▶ Exercise set
1. Please quote the passage on remote notification messages from "Cause An occurrence" to "may be unavailable.".
2. Write what comes next in the passage on remote notification messages, picking up after its last sentence.

START Exercise passage

Cause An occurrence on the indicated system has triggered a remote notification. What occurrences result in a notification depends on the configuration of the notification module on that system. Typically, notification triggers include problem reports (arising from system resources that have encountered a problem), system-load summary reports, or periodic system reports.

Effect A system resource on the specified system may be unavailable.

Recovery Run Syshealth on the indicated system, and examine unauthorized notifications through the notification screen. Either authorize or deny authorization to pending notifications. Authorized notifications are forwarded through the configured notification ports (typically to the NonStop Support Center).

4002

Authorization to Deliver Remote Notification disposition. Notification ID = action-id.

`disposition`	indicates whether authorization has been granted. It can have the value GRANTED or DENIED.
`action-id`	is the ID (a 16-bit integer) of the notification that was authorized or denied authorization. This value is the same as the notification identifier used in notification Subsystem Programmatic Interface (SPI) commands.

Cause A pending notification has been authorized for delivery.

Effect The indicated notification is delivered to all appropriate destinations.

Recovery Informational message only; no corrective action is needed.

4003

Dial-out test performed

Cause A Syshealth user has issued a Test Dial-out command.

Effect This error should cause a dial-out to occur, unless dial-out is not enabled. Use the Syshealth Remote Notification screen to examine the test results.

Recovery Informational message only; no corrective action is needed.

4004

Remote Notification Port Failing. error-text

error-text

is the text of the last port error message.

Cause A notification path is failing. Examine the error-text portion of the message to determine the exact cause.

END Exercise passage
START The data

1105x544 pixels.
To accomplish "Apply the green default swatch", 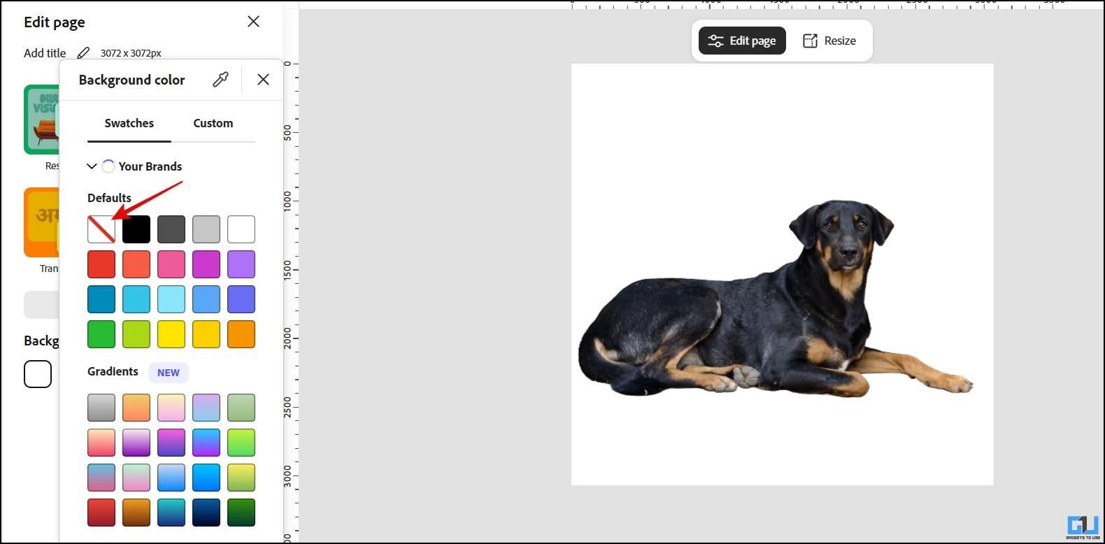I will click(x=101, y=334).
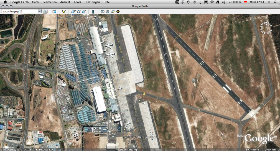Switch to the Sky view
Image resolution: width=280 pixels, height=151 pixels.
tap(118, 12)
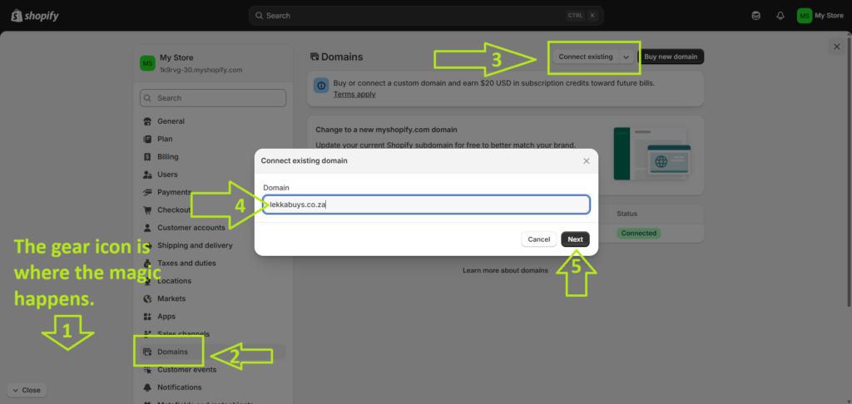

END The data
START The data

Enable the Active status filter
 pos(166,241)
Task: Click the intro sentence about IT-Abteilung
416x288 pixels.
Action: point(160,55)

END The data

▶ Exercise results
1.
Cause An occurrence on the indicated system has triggered a remote notification. What occurrences result in a notification depends on the configuration of the notification module on that system. Typically, notification triggers include problem reports (arising from system resources that have encountered a problem), system-load summary reports, or periodic system reports.

Effect A system resource on the specified system may be unavailable.

2.
Effect Remote notification for system resource problems is not occurring on the specified system.

Recovery Examine the error message and take corrective action. If no corrective action is possible, disable the notification port through the Syshealth user interface. Notify the Global NonStop Solution Center (GNSC) of system failures manually until the port is repaired.

4005

REMOTE NOTIFICATION PROCESS notif-process ENCOUNTERED EXCEPTION. CODE = module-error:text

`notif-process`	contains the name of the notification port process that failed.
`module-error`	is the fatal error that was encountered by the notification module.
`text`	is the text of the last notification module error message.

Cause The notification module encountered an exception that it recovered from. Typical exceptions include the inability of the module to find or read the notification database, a filter file, or other file.

Effect The effect of this error depends on the nature of the exception. If the notification module does not find the database or cannot read it, the notification module creates a new one. Filter files that cannot be found or read are ignored, leading to an increased number of dial-outs. In any case, the notification function continues.

Recovery Recovery action depends on the type of exception.

4006

REMOTE NOTIFICATION PROCESS notif-process FAILED. ERROR = module-error:text

`notif-process`	contains the name of the notification port process that failed.
`module-error`	is the fatal error that was encountered by the notification module.
`text`	is the text of the last notification module error message.

Cause The notification module encountered an unrecoverable internal error.

Effect Remote notification is unavailable for a brief period, until the Syshealth Persistence Monitor restarts it.

Recovery Informational message only; no corrective action is needed.

4007

Remote notification redelivery started. Notification ID = action-id.

action-id

is the ID (a 16-bit integer) of the notification that was redelivered. This value is the same as the notification identifier used in notification Subsystem Programmatic Interface (SPI) commands.

Cause A Syshealth user has requested redelivery for a remote notification which could not be delivered earlier.

Effect The indicated notification will be delivered to all appropriate destinations.

Recovery Informational message only; no corrective action is needed.